"""

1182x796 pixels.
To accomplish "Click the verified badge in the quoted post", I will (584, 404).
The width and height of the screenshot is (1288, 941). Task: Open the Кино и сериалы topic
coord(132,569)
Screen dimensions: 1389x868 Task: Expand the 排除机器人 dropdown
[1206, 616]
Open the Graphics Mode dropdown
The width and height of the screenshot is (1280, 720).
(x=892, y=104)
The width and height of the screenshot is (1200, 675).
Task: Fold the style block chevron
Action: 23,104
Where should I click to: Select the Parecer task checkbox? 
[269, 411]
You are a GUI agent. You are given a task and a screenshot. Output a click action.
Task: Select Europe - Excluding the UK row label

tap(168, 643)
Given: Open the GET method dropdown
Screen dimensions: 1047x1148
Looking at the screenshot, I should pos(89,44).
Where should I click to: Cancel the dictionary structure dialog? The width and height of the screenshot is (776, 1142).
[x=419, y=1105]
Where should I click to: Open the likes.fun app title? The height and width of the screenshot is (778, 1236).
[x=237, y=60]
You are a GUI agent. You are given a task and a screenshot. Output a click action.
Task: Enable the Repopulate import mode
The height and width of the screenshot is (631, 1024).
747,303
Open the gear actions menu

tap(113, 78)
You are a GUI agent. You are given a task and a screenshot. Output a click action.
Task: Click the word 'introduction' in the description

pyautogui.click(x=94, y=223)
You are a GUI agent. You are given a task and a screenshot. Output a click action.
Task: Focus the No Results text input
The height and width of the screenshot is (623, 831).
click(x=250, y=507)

"""

• _Exercise details_:
Each line from the one containing "Where should I click to: Cancel" through the final line of the records must be repeated exactly, with no line added or dropped.

• _Your response_:
Where should I click to: Cancel the dictionary structure dialog? The width and height of the screenshot is (776, 1142).
[x=419, y=1105]
Where should I click to: Open the likes.fun app title? The height and width of the screenshot is (778, 1236).
[x=237, y=60]
You are a GUI agent. You are given a task and a screenshot. Output a click action.
Task: Enable the Repopulate import mode
The height and width of the screenshot is (631, 1024).
747,303
Open the gear actions menu

tap(113, 78)
You are a GUI agent. You are given a task and a screenshot. Output a click action.
Task: Click the word 'introduction' in the description

pyautogui.click(x=94, y=223)
You are a GUI agent. You are given a task and a screenshot. Output a click action.
Task: Focus the No Results text input
The height and width of the screenshot is (623, 831).
click(x=250, y=507)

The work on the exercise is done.